▶ [Exercise details] Copy out the rows below, from the line holding "Image resolution: width=1024" through the line holding "In order to click on duplicate-layer-icon", inclusive, keeping every character unchanged. Leave out all other lines.

:: Data for this task

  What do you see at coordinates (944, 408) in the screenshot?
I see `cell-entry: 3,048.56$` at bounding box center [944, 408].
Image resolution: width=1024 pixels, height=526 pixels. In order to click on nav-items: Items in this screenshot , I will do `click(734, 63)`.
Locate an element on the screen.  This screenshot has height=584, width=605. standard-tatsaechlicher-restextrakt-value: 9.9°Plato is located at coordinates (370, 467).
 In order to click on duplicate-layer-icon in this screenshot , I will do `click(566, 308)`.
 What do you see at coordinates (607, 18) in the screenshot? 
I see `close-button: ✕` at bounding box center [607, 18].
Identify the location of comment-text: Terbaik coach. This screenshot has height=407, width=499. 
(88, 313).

::::
:: Data for this task

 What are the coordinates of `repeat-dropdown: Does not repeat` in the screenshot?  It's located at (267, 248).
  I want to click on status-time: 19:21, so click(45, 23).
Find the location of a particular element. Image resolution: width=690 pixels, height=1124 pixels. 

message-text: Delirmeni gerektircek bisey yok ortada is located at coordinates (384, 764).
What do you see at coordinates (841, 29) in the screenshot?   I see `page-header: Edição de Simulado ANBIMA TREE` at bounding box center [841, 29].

::::

▶ [Response to the task]
Image resolution: width=1024 pixels, height=526 pixels. In order to click on nav-items: Items in this screenshot , I will do `click(734, 63)`.
Locate an element on the screen.  This screenshot has height=584, width=605. standard-tatsaechlicher-restextrakt-value: 9.9°Plato is located at coordinates (370, 467).
 In order to click on duplicate-layer-icon in this screenshot , I will do `click(566, 308)`.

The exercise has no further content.